Instructions for the task => Copy each of the items below word for word, keeping every line as it stands.

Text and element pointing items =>
***

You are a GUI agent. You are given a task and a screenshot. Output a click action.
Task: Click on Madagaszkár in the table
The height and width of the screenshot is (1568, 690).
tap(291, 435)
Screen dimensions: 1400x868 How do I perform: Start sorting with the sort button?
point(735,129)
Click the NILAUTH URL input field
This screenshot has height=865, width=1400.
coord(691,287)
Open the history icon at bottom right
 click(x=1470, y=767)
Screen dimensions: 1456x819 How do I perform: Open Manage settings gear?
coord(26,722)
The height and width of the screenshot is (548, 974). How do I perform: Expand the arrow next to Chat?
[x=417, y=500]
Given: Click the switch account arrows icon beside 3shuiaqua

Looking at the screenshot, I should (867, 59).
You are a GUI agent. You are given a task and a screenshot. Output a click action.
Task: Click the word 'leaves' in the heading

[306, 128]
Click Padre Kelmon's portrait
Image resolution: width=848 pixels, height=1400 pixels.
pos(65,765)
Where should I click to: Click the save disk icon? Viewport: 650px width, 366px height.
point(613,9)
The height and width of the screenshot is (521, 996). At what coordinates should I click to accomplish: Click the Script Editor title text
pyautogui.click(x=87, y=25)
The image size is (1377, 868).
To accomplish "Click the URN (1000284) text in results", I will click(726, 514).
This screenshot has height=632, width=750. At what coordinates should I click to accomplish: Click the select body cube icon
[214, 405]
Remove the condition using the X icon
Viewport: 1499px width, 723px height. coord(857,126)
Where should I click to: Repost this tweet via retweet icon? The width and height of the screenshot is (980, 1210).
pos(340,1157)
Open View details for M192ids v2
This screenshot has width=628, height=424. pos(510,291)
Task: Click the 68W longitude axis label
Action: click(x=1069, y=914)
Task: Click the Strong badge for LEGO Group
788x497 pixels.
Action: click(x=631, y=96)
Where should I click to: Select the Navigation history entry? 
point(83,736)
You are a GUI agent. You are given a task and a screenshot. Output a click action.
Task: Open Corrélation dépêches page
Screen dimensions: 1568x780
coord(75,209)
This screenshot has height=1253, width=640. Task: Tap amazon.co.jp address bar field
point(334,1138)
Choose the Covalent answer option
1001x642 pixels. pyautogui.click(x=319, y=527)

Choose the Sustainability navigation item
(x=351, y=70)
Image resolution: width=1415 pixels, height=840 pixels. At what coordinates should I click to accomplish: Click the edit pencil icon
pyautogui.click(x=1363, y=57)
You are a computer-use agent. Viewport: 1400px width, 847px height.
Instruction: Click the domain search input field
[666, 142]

***

Complete response =>
You are a GUI agent. You are given a task and a screenshot. Output a click action.
Task: Click on Madagaszkár in the table
The height and width of the screenshot is (1568, 690).
tap(291, 435)
Screen dimensions: 1400x868 How do I perform: Start sorting with the sort button?
point(735,129)
Click the NILAUTH URL input field
This screenshot has height=865, width=1400.
coord(691,287)
Open the history icon at bottom right
 click(x=1470, y=767)
Screen dimensions: 1456x819 How do I perform: Open Manage settings gear?
coord(26,722)
The height and width of the screenshot is (548, 974). How do I perform: Expand the arrow next to Chat?
[x=417, y=500]
Given: Click the switch account arrows icon beside 3shuiaqua

Looking at the screenshot, I should (867, 59).
You are a GUI agent. You are given a task and a screenshot. Output a click action.
Task: Click the word 'leaves' in the heading

[306, 128]
Click Padre Kelmon's portrait
Image resolution: width=848 pixels, height=1400 pixels.
pos(65,765)
Where should I click to: Click the save disk icon? Viewport: 650px width, 366px height.
point(613,9)
The height and width of the screenshot is (521, 996). At what coordinates should I click to accomplish: Click the Script Editor title text
pyautogui.click(x=87, y=25)
The image size is (1377, 868).
To accomplish "Click the URN (1000284) text in results", I will click(726, 514).
This screenshot has height=632, width=750. At what coordinates should I click to accomplish: Click the select body cube icon
[214, 405]
Remove the condition using the X icon
Viewport: 1499px width, 723px height. coord(857,126)
Where should I click to: Repost this tweet via retweet icon? The width and height of the screenshot is (980, 1210).
pos(340,1157)
Open View details for M192ids v2
This screenshot has width=628, height=424. pos(510,291)
Task: Click the 68W longitude axis label
Action: click(x=1069, y=914)
Task: Click the Strong badge for LEGO Group
788x497 pixels.
Action: click(x=631, y=96)
Where should I click to: Select the Navigation history entry? 
point(83,736)
You are a GUI agent. You are given a task and a screenshot. Output a click action.
Task: Open Corrélation dépêches page
Screen dimensions: 1568x780
coord(75,209)
This screenshot has height=1253, width=640. Task: Tap amazon.co.jp address bar field
point(334,1138)
Choose the Covalent answer option
1001x642 pixels. pyautogui.click(x=319, y=527)

Choose the Sustainability navigation item
(x=351, y=70)
Image resolution: width=1415 pixels, height=840 pixels. At what coordinates should I click to accomplish: Click the edit pencil icon
pyautogui.click(x=1363, y=57)
You are a computer-use agent. Viewport: 1400px width, 847px height.
Instruction: Click the domain search input field
[666, 142]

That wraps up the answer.